> _Task objective_
Only the lines from the one bearing "Given: Toggle the" through the end of the entries should be output, exactly as they stand, and pictures should be skipped.

*** Opening of Material shown ***

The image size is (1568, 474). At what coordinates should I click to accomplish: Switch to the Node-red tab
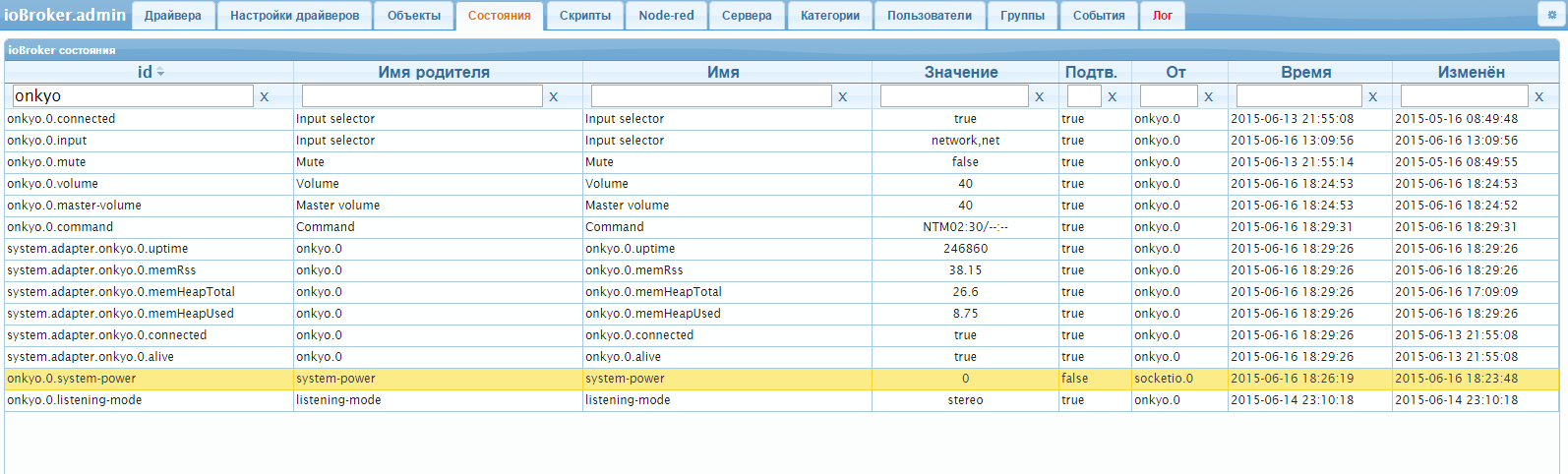coord(666,16)
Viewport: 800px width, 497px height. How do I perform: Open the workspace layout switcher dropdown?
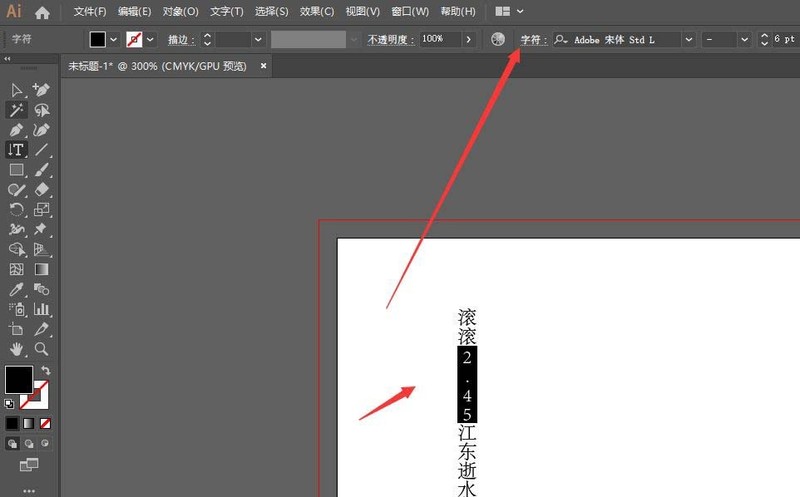coord(520,12)
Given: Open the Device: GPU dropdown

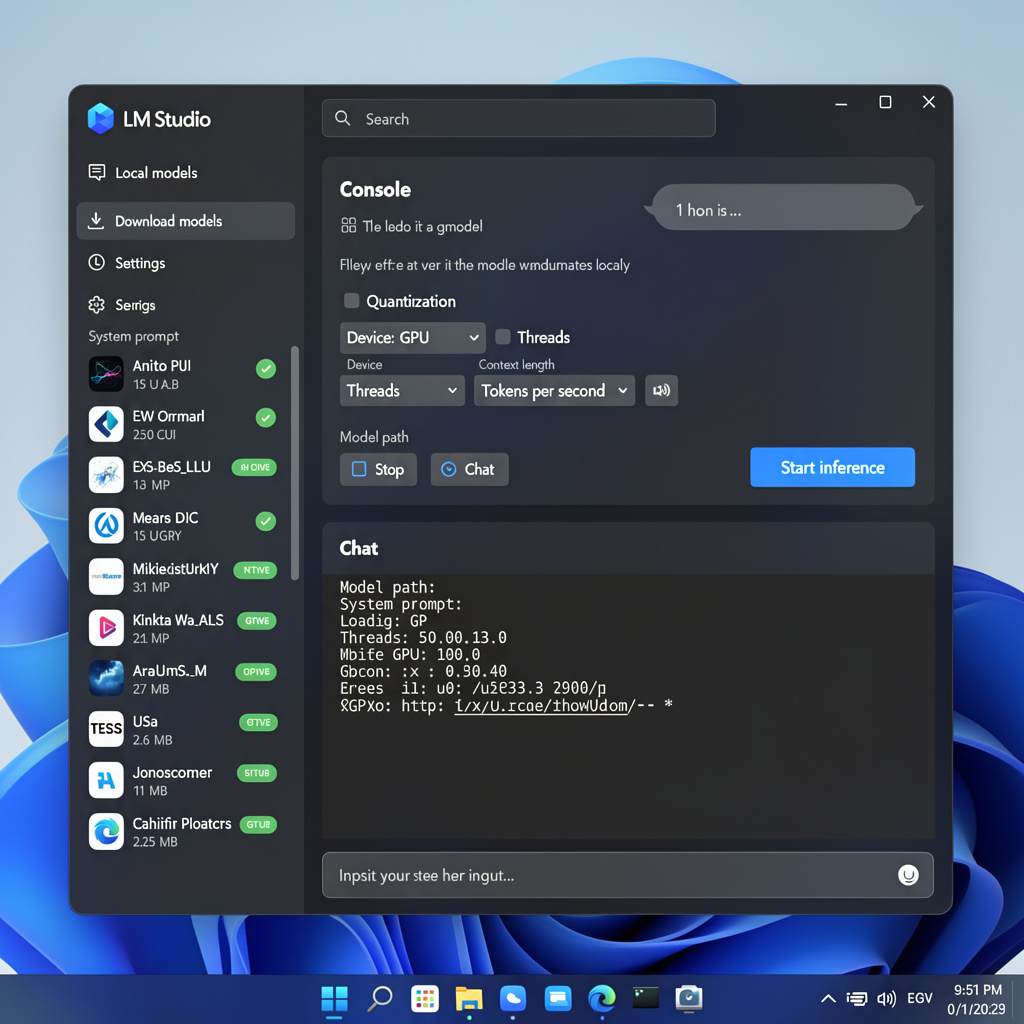Looking at the screenshot, I should coord(412,337).
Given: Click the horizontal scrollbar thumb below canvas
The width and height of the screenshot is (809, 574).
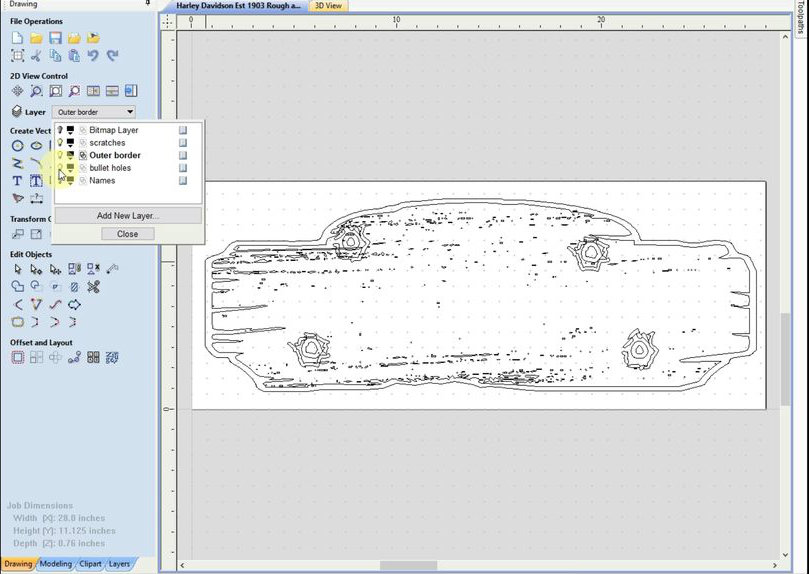Looking at the screenshot, I should (x=408, y=566).
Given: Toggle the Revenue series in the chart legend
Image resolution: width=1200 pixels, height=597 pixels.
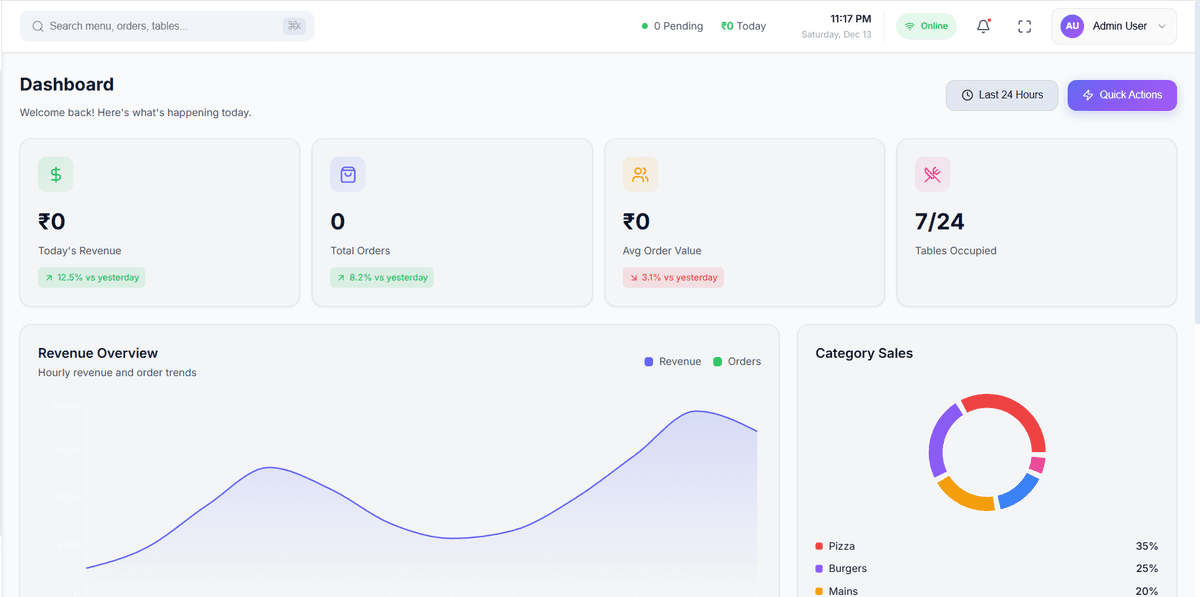Looking at the screenshot, I should pos(672,361).
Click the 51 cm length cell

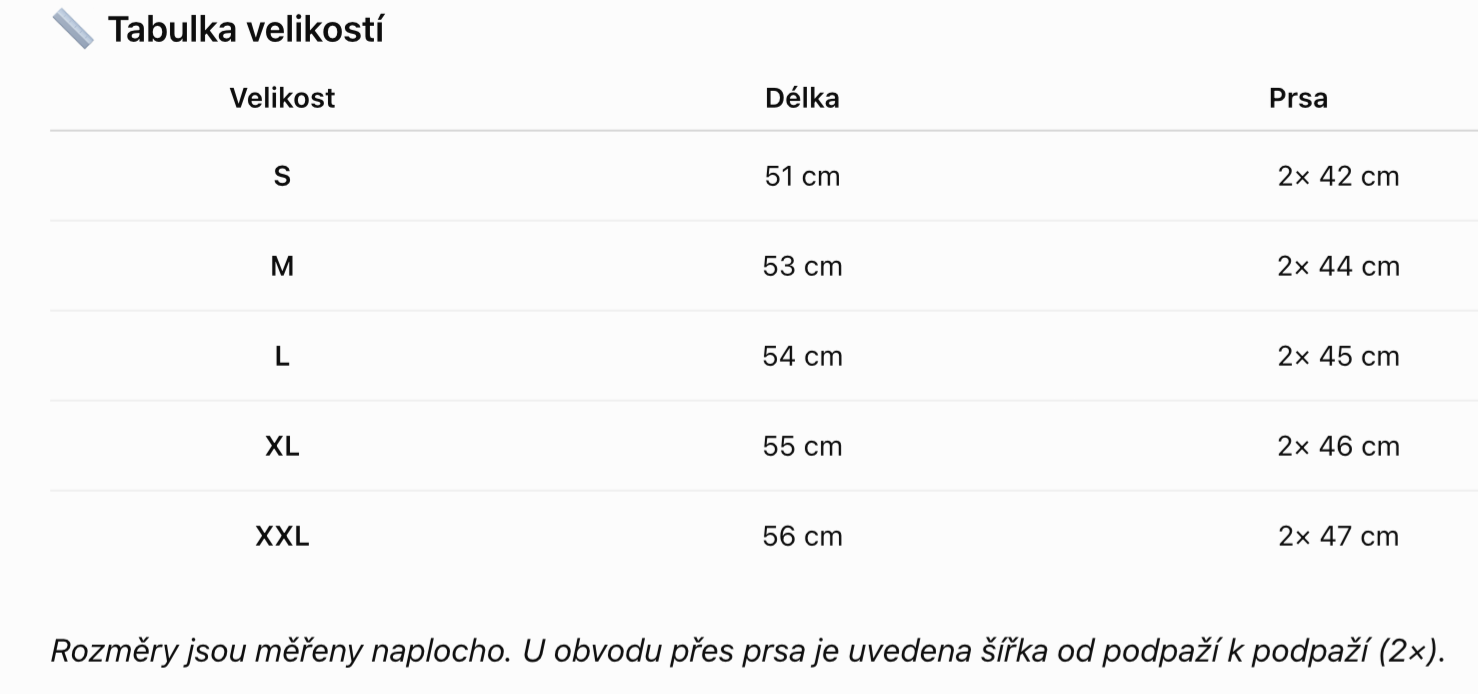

*** Close of Material shown ***

> _Solution to this problem_
Given: Toggle the Revenue series in the chart legend
Image resolution: width=1200 pixels, height=597 pixels.
Looking at the screenshot, I should pos(672,361).
Click the 51 cm length cell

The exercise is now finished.